▽

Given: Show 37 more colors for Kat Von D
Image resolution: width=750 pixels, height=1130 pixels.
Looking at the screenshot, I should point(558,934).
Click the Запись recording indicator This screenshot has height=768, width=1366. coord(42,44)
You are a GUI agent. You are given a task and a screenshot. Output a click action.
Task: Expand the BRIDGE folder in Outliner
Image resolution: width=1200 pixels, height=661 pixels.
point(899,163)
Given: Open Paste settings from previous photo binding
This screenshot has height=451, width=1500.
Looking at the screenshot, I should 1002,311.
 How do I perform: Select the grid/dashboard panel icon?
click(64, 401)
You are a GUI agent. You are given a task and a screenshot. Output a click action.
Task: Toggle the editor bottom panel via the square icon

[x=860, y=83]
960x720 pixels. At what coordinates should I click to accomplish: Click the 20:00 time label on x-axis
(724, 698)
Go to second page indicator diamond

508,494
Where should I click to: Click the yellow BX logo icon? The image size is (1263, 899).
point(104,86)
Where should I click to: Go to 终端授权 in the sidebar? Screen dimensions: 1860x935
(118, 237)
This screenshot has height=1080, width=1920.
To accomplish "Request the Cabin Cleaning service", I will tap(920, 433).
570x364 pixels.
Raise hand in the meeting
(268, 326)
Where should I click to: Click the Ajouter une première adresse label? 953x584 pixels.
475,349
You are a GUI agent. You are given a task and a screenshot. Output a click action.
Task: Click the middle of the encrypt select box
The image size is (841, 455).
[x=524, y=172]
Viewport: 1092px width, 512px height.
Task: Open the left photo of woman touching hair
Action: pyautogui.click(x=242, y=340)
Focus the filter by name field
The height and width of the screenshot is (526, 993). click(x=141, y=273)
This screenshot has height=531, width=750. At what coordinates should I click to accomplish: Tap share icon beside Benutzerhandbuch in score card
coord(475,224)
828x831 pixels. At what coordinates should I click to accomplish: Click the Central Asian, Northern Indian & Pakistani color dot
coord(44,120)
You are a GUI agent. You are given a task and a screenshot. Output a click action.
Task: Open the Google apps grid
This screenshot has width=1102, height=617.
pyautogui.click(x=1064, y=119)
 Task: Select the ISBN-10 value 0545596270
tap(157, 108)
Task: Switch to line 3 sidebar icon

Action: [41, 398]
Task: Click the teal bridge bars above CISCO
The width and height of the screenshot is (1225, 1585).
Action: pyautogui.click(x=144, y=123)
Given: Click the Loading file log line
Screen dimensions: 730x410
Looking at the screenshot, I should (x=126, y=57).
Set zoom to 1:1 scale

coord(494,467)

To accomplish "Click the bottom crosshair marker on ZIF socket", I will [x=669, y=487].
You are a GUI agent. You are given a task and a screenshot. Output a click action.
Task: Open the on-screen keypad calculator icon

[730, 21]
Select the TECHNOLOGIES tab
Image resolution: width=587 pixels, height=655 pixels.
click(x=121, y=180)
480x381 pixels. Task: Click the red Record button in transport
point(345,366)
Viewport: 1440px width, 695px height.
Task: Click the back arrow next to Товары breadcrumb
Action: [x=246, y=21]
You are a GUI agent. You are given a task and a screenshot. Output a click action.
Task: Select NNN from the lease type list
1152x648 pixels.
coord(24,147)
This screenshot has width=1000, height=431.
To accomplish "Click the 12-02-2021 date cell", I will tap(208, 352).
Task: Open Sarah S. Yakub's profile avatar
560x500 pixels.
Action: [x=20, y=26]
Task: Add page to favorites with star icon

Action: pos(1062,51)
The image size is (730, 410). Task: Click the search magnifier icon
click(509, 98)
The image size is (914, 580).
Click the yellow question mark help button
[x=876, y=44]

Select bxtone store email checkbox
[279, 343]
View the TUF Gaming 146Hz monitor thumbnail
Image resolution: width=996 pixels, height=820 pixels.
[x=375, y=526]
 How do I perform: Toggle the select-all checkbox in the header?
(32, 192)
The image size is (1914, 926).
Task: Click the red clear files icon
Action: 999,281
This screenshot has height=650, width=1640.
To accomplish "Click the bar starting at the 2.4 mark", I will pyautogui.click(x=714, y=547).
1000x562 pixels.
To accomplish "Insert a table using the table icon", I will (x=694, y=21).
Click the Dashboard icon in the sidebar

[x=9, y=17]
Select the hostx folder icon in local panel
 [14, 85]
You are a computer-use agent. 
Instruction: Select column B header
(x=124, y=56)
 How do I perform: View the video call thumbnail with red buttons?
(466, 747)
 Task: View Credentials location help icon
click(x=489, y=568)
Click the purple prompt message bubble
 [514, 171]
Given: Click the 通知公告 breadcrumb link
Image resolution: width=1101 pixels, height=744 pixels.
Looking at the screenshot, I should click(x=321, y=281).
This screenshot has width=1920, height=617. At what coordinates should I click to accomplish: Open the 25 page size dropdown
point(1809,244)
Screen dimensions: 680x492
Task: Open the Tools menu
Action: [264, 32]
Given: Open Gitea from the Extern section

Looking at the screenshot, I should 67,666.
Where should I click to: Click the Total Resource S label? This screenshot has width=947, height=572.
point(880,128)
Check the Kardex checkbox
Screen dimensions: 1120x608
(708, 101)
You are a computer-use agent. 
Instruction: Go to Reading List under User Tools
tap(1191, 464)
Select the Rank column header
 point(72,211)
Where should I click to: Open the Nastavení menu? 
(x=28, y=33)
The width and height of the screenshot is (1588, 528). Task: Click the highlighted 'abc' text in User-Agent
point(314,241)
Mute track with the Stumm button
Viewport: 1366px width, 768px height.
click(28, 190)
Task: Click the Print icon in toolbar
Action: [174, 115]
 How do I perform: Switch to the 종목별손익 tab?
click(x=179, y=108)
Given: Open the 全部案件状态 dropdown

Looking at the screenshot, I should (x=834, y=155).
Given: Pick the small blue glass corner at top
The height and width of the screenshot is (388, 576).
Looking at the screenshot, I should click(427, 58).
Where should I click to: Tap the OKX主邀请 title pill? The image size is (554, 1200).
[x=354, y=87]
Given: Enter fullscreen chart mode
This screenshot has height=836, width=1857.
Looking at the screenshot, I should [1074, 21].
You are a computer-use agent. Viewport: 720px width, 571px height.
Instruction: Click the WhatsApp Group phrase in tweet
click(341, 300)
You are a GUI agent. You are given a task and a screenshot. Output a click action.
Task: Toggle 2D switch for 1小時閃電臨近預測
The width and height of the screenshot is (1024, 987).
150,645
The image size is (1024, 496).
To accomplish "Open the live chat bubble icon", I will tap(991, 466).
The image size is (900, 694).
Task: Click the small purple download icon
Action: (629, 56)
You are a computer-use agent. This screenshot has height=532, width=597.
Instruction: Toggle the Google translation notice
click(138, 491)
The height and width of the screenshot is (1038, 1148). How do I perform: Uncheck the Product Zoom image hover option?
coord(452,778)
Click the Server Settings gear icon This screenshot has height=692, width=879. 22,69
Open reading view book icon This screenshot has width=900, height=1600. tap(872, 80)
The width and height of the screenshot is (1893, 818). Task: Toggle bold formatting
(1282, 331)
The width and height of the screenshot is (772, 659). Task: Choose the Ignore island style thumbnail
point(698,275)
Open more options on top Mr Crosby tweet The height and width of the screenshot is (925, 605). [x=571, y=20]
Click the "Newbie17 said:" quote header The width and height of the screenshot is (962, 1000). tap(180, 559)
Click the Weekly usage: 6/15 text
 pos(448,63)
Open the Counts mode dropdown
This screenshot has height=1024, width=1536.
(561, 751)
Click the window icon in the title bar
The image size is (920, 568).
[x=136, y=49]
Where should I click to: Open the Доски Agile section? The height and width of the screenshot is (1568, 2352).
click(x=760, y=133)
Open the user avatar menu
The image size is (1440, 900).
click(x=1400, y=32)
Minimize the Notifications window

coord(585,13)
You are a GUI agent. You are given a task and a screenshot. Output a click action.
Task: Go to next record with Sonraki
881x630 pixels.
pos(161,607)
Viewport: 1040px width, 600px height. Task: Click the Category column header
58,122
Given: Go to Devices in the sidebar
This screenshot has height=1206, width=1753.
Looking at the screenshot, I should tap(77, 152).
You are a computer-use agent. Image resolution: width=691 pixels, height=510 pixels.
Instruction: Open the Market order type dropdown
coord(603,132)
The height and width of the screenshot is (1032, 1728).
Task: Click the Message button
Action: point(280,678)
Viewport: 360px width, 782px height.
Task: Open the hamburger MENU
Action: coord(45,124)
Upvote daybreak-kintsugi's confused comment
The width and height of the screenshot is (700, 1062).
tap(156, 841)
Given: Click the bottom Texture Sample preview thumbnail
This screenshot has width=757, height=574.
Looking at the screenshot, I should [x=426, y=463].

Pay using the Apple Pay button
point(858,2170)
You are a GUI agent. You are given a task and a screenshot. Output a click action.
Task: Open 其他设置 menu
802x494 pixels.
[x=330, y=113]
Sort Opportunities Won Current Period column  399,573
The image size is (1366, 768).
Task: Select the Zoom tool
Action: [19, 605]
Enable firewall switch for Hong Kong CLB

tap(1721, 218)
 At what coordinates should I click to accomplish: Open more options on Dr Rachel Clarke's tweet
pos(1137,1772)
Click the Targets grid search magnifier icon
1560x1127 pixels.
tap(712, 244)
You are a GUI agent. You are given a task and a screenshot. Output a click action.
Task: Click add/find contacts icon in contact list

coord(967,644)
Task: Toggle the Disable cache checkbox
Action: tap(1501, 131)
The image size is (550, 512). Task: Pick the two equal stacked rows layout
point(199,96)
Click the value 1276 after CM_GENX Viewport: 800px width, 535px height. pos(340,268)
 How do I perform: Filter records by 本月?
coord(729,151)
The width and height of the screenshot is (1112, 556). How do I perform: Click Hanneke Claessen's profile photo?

△

» ACTION ITEM: Repeat, exactly as they stand above, the lines from the line with "Given: Click the Loading file log line" to the line with "Select the TECHNOLOGIES tab", both lines included.

» EXERCISE ANSWER:
Given: Click the Loading file log line
Screen dimensions: 730x410
Looking at the screenshot, I should (x=126, y=57).
Set zoom to 1:1 scale

coord(494,467)

To accomplish "Click the bottom crosshair marker on ZIF socket", I will [x=669, y=487].
You are a GUI agent. You are given a task and a screenshot. Output a click action.
Task: Open the on-screen keypad calculator icon

[730, 21]
Select the TECHNOLOGIES tab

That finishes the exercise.